Question: Does in setting of Kummer extension $L=K(A^{\frac{1}{n}})$ exist a criterion for ramification behavior of a prime $\frak{P}$ over $\frak{p}$ depending only on properties of the abelian group $A$ "generating" $L$.

That is, "how much" information about ramification behavior of $L$ over $K$ can be more less directly read up from $A$?

The question is motivated by a constrution in this cript on descent on elliptic curves, where on page $5$ is constructed certain Kummer extension $L(U^{\frac{1}{n}})$ for

$$ U := \{a \in L^× \ \vert n \vert v(a) \text{ for all valuations associated to places } v \in S_L \}/(L^* )^n $$

for $S_L$ certain finite set of places/ primes. And the question is why this extension is unramified outside place in $S_L$ and those divisible by $n$.
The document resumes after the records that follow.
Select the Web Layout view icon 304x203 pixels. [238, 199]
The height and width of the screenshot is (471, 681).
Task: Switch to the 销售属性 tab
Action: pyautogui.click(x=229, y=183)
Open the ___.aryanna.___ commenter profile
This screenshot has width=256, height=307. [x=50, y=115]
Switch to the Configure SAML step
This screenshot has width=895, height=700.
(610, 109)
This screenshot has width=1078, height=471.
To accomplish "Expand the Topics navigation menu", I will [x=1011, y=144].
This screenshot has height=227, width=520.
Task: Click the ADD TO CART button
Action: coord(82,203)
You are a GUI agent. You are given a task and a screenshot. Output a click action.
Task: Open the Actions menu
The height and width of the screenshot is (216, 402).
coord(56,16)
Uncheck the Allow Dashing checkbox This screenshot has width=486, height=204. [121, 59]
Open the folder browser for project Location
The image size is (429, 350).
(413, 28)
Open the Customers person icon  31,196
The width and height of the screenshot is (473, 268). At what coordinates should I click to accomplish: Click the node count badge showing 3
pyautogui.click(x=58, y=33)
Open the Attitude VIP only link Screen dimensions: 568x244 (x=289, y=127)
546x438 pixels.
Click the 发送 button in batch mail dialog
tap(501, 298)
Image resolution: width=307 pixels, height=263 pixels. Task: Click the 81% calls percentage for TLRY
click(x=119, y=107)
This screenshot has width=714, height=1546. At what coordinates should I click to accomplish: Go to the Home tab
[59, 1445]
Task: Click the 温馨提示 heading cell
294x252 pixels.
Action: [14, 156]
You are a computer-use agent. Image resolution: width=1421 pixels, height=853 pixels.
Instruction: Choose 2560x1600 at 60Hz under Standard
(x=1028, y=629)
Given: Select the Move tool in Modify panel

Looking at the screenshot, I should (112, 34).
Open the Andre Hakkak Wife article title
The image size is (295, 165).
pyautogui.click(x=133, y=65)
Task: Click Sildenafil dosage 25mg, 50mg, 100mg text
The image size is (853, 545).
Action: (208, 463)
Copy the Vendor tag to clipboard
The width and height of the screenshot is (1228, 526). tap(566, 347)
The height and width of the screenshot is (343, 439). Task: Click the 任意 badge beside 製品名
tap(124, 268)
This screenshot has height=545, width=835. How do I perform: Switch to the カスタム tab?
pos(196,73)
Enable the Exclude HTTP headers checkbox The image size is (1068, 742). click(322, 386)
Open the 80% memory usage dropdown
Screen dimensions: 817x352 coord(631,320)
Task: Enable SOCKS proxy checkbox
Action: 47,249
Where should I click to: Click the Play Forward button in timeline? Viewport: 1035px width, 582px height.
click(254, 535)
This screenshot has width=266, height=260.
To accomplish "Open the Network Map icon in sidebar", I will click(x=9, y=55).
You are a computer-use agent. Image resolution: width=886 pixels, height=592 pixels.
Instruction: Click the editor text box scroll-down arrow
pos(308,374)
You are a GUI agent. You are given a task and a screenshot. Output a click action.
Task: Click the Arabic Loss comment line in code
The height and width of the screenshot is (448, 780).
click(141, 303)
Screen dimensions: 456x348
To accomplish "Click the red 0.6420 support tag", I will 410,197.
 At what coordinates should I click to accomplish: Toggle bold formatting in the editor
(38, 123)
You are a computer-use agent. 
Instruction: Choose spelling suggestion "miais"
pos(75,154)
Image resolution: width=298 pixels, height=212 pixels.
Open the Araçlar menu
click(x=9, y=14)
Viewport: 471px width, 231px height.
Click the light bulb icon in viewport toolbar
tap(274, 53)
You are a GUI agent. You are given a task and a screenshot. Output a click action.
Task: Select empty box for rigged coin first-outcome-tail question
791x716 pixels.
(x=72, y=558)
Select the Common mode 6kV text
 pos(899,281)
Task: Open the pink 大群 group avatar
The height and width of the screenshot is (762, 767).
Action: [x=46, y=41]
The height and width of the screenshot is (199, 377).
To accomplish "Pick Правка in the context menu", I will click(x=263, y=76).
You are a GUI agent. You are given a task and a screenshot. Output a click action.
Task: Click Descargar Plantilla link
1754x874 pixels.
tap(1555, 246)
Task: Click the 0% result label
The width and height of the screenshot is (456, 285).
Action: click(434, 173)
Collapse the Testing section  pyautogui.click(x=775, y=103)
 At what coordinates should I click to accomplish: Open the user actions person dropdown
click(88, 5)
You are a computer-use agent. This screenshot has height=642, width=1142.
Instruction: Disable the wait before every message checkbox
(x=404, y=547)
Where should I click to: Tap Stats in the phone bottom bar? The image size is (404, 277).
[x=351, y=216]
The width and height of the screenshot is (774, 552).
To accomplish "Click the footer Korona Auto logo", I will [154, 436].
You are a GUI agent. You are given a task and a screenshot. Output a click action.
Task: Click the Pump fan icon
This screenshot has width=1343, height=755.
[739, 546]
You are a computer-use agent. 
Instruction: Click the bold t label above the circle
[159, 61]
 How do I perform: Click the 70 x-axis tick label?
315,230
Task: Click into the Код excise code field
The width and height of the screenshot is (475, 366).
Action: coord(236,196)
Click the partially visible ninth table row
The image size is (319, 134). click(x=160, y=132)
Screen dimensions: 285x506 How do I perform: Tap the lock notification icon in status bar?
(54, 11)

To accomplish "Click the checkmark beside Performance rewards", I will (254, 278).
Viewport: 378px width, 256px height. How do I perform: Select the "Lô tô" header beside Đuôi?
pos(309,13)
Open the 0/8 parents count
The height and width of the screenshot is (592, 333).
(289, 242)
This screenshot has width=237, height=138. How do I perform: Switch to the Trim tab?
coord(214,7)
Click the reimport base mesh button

Does it come from certain ramification criterion specific for Kummer extensions?

Answer 1

$K( A^{1/n})$ is unramified if and only if the image of $A$ in $K_{\mathfrak p}^* / (K_{\mathfrak p}^*)^n$ lies in a certain cyclic subgroup of order $n$, which is the cyclic subgroup generated by a primitive $|\mathcal O_K/\mathfrak p|-1$th root of unity if $\mathfrak p\nmid n$ or is something harder to describe if $\mathfrak p\mid n$.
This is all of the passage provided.